La commistione fra stili e culture diverse è un tratto distintivo dei capi che Roland cuce: non è raro vederlo con addosso capi cuciti da lui stesso.“Mi piace molto questo suo interesse per la moda e il design italiani, il suo trasporto. Penso sia positivo per lui poter ricostruire la sua vita in un posto che ama”, commenta Vittorio.
“Per me, sarebbe stato più semplice chiedere asilo in Francia, paese di cui conosco bene la lingua, essendo francofono, e dove vive mia sorella. Ma ho scelto l’Italia perché ho sempre avuto una grande passione per tutto quello che è made in Italy e una istintiva simpatia per gli italiani, che considero un popolo molto aperto e accogliente” racconta Roland.

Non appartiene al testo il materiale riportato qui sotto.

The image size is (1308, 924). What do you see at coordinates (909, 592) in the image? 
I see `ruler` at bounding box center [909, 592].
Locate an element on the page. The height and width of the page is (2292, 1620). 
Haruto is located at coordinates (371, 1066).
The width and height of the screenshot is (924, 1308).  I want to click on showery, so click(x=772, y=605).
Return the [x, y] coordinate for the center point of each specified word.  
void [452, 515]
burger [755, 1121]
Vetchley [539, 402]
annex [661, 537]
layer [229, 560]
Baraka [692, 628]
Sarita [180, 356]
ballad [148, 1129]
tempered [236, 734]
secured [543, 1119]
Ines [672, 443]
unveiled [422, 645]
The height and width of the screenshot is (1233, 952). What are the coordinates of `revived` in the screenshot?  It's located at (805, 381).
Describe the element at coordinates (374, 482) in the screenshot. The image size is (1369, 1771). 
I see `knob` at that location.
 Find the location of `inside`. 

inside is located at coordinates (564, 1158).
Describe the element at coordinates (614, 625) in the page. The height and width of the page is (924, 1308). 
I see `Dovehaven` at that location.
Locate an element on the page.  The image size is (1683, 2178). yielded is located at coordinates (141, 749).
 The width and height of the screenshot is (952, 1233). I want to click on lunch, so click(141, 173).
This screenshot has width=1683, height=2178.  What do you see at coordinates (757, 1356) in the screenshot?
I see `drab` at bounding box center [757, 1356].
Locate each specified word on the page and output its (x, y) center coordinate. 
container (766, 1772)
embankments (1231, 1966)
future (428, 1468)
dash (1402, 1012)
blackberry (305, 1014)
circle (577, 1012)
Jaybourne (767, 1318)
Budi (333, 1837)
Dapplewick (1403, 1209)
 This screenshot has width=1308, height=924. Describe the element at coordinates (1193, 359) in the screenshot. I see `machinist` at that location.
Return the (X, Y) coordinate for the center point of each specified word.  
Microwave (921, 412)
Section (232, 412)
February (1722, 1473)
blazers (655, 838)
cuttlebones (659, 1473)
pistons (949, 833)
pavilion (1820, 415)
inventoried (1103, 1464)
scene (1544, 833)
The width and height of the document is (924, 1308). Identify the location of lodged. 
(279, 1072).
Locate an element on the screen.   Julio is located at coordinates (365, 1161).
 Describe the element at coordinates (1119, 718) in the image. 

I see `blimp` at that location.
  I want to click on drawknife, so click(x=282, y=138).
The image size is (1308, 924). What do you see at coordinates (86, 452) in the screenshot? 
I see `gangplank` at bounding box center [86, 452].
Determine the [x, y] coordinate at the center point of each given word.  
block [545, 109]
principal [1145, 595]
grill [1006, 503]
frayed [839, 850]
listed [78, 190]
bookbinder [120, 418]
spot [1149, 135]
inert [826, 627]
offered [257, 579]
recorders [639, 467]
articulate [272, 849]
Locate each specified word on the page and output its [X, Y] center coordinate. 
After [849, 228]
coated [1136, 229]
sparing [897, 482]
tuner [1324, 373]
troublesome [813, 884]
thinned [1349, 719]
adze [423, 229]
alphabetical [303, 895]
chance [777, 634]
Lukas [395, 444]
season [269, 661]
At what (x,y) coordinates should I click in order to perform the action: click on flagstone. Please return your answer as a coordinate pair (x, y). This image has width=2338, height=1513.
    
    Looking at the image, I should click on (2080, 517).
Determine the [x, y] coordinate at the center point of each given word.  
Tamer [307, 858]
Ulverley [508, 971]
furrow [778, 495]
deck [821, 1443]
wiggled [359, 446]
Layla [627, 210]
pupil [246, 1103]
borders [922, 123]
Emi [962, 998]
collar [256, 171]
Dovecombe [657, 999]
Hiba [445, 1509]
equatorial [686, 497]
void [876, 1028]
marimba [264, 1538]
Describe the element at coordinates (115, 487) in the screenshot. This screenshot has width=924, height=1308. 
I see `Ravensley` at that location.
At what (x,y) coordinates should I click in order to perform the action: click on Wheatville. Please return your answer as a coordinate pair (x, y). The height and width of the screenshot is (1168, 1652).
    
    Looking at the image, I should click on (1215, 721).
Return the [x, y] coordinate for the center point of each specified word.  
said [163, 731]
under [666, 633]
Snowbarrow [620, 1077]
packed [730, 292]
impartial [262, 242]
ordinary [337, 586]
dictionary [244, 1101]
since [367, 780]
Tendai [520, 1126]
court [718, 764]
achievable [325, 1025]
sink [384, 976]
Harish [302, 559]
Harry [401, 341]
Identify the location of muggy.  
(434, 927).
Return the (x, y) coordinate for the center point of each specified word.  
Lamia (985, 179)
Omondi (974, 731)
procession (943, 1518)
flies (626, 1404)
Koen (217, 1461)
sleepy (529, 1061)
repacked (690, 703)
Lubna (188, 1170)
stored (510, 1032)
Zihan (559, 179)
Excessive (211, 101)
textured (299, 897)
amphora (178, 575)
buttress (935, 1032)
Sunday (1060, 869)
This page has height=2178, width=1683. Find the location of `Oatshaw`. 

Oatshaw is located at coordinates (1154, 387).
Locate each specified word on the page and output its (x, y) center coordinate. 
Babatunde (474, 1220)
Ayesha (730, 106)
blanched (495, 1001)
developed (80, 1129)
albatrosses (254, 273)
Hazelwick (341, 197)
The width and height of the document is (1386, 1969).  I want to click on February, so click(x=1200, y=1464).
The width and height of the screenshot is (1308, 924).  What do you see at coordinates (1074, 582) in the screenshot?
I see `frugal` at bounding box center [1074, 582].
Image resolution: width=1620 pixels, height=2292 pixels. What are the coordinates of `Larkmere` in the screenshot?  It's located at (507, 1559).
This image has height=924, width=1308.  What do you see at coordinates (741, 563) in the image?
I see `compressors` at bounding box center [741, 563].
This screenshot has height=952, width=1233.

L’esperienza in famiglia sta contribuendo a rafforzare questo suo legame con il nostro Paese. “Ricordo bene quando sono entrato per la prima volta a casa di Vittorio: lui mi ha mostrato la mia camera e gli spazi in comune. Per me è stato un gesto di grande fiducia nei miei confronti, che mi ha fatto sentire bene e a mio agio. Da allora quella sensazione non è più andata via. Quando la sera rientro e Layala, il cane di Vittorio, mi corre incontro e mi fa le feste, mi sento davvero a casa. E dire che i cani non mi sono mai piaciuti. In questa nuova vita, sto mettendo in discussione molte delle mie certezze”.